Эта новая проблема составляет содержание лингвистической дисциплины, которую следует называть стилистикой, или, поскольку речь идет об истории языка, исторической стилистикой. У истории языка поэтому не три, а четыре отдела, именно: фоне­тика, грамматика, семасиология и стилистика. Возникает важный вопрос о взаимоотношении трех первых отделов и четвертого. Для того чтобы эти взаимоотношения были вполне ясны, необходимо сначала обратить внимание на то, что эта новая дисциплина может быть лингвистической дисциплиной только при том непременном условии, что она имеет своим предметом те языковые привычки и те формы употребления языка, которые действительно являются коллективными. Необходимо тщательно отличать экспрессивные качества речи, имеющие своим источником личные свойства и со­стояния говорящего или пишущего, от таких фактов языковой экспрессии, которые коренятся в общественной психологии и представляют собой проявления именно общественной реакции на принадлежащий данному обществу язык. Это важно потому, что в последнем случае экспрессивные качества речи становятся в сущ­ности уже объективной принадлежностью самих фактов языка, переставая быть только свойствами носителей языка. В самом деле, когда говорят, например, приговора вместо приговоры, то для отнесения этого факта к числу тех, кото­рые характеризуются как язык неправильный, или просторечие и т. п., совершенно не существенно, кто именно так сказал, NN или NN', во всяком случае до тех пор, пока кто-нибудь из NN не заставит нас тем или иным способом изменить самую характери­стику этого факта. Следовательно, субъективными соответствую­щие экспрессивные качества языка являются только по происхож­дению, с точки зрения их психологического генезиса, тогда как реально, в исторической действительности, они существуют как вполне объективные свойства тех или иных звуков, форм и знаков. Вот почему мы имеем право утверждать, что действительно в с а-мом языке, а вовсе не в психологии говорящих и пишущих,


If


которая лингвиста непосредственно не интересует, кроме звуков, форм и знаков, есть еще нечто, именно экспрессия, принад­лежащая звукам, формам и знакам. Из всего этого следует, что одно дело стиль языка, а другое дело стиль тех, кто пишет или говорит. Так, например, изучение стиля отдельных писателей, в котором обнаруживает себя своеобразие их авторской личности или конкретная художественная функция тех или иных элементов речи в данном произведении, всецело остается заботой истории литературы и к лингвистической стилистике может иметь разве только побочное отношение, как и другие проблемы культурной истории.

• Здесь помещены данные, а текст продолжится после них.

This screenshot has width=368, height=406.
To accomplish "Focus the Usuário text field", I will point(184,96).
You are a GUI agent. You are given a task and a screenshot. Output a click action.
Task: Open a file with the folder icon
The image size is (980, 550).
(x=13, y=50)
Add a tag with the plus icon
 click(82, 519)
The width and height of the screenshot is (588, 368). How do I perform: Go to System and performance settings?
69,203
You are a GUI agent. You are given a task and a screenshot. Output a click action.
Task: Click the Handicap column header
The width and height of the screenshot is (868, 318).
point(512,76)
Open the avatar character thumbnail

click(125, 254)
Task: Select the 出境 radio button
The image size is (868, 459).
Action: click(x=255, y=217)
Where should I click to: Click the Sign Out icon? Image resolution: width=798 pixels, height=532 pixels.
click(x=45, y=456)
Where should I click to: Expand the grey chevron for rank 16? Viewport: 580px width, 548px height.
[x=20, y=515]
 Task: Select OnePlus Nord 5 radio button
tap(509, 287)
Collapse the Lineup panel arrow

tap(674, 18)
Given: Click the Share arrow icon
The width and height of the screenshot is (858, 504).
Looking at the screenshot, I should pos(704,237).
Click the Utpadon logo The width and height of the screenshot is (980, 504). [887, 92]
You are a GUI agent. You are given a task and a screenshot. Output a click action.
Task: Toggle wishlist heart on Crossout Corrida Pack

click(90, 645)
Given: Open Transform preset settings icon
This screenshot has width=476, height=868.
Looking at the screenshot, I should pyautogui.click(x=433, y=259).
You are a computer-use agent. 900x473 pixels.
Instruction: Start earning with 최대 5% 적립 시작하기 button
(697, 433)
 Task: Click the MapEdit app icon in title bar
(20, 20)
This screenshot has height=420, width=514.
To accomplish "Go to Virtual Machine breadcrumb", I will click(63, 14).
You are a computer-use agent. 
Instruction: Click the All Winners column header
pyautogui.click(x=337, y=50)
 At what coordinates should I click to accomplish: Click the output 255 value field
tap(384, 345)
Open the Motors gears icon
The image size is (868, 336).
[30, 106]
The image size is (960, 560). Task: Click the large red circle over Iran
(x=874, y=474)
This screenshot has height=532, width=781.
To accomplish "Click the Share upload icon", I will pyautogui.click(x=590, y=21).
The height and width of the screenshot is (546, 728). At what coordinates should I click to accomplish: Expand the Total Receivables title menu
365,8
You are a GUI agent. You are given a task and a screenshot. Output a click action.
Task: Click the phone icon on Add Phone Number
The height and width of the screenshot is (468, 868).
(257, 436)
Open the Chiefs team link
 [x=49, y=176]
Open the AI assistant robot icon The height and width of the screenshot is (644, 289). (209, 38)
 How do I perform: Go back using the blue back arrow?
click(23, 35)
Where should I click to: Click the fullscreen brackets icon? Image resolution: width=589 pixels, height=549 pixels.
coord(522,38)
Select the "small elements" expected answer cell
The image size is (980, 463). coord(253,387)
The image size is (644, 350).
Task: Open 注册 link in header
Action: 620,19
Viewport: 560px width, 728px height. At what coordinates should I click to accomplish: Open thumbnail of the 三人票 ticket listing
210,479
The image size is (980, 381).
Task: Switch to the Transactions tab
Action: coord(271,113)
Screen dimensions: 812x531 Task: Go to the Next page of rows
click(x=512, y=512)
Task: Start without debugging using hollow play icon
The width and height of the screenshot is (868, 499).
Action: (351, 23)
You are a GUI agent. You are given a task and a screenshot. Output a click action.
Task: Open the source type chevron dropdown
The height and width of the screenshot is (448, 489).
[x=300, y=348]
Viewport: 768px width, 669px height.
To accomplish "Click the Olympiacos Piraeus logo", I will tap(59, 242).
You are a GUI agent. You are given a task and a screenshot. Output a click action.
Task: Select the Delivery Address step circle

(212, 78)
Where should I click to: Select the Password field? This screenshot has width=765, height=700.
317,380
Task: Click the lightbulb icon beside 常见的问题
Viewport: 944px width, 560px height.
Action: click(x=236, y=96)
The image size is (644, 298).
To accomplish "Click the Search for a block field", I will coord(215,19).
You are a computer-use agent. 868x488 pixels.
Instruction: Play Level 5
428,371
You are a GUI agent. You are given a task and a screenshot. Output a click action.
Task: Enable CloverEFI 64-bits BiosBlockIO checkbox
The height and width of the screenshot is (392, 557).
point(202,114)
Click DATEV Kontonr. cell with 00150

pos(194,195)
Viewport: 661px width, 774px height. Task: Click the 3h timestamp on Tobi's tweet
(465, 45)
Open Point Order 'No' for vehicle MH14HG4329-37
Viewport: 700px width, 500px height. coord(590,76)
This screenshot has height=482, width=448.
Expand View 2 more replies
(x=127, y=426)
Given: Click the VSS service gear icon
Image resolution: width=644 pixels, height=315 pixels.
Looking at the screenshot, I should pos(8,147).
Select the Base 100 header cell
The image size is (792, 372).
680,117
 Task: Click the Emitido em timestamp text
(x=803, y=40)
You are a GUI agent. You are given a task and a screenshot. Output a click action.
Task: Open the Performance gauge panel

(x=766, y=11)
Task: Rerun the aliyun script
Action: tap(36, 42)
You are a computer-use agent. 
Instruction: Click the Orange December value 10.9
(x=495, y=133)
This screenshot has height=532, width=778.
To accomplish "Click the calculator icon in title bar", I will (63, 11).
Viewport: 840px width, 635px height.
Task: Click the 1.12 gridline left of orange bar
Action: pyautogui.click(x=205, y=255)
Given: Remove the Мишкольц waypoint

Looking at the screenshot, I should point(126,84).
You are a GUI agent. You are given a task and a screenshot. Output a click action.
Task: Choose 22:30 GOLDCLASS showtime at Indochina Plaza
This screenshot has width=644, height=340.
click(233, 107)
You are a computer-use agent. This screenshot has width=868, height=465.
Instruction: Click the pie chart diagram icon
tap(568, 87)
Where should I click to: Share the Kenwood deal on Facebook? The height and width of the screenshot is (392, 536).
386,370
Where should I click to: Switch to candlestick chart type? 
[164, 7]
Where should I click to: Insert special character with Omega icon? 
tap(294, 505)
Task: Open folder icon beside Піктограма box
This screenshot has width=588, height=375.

Стиль Пушкина, или, как часто говорят, язык Пушкина, в этом смысле имеет к проблемам лингвистической стилистики отношение нисколько не более близкое, чем его поэтика, мировоз­зрение или биография. Все это не мешает знать историку языка, но все это предмет не лингвистики, а истории литературы. Другое дело, если скажут, что в эпоху жизни Пушкина, может быть, и не без его личного влияния, что существенно только во вторую очередь, звук е вместо о под ударением не перед мягкими соглас-ными перестал обладать экспрессией книжно-поэтического языка и сохранил на будущее время лишь экспрессию церковнобогослу-жебного стиля речи. Это, действительно, лингвистическая проб­лема, но она называется не язык Пушкина, а стилистика русского произношения в первые десятилетия XIX в. Еще хуже, когда под предлогом изучения тех или иных способов «отражения действи­тельности в слове» исследователи языка и стиля того или иного писателя фактически изучают не слово и не его экспрессию, а толь­ко то,что отражено в слове, т. е. тему и отношение к ней. Такого метода здесь не стоит опровергать, но считаю не лишним указать на то, что и он тоже почему-то называется иногда лингви­стическим.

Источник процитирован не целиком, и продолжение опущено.